[PROMPT]:
An exact copy of the listing is required, with its pictures removed.

[EXERCISE MATERIAL]:
※ ※ ※
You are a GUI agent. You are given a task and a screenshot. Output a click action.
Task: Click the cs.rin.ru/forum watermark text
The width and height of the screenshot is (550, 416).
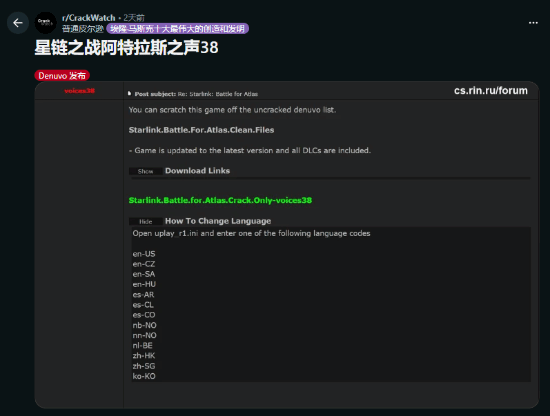pyautogui.click(x=491, y=90)
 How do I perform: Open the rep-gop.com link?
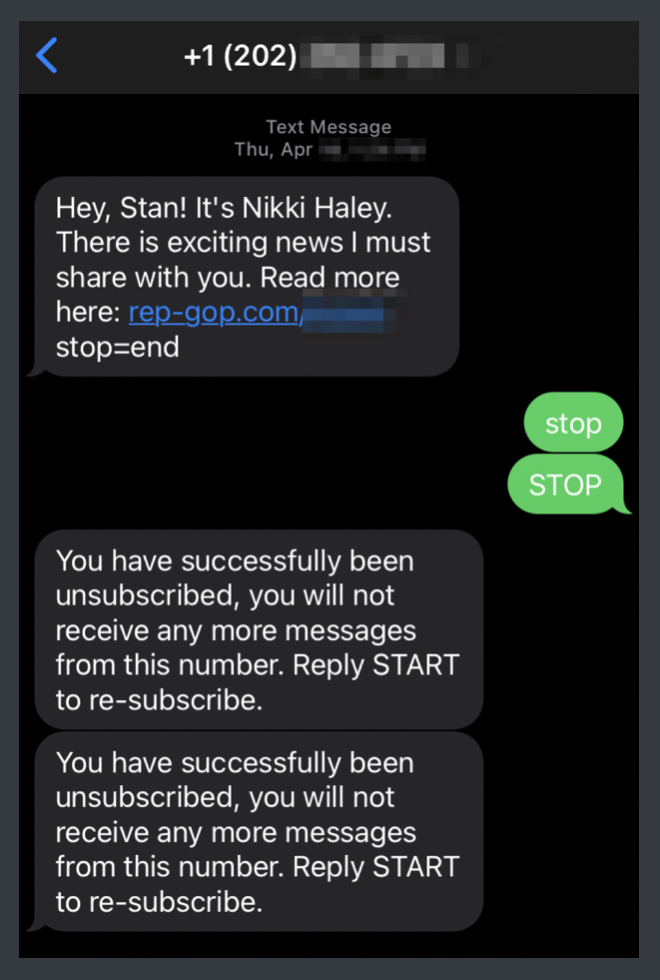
※ ※ ※
[WRITTEN RESPONSE]:
You are a GUI agent. You are given a task and a screenshot. Output a click action.
Task: Click the cs.rin.ru/forum watermark text
The width and height of the screenshot is (550, 416).
pyautogui.click(x=491, y=90)
 How do I perform: Open the rep-gop.com link?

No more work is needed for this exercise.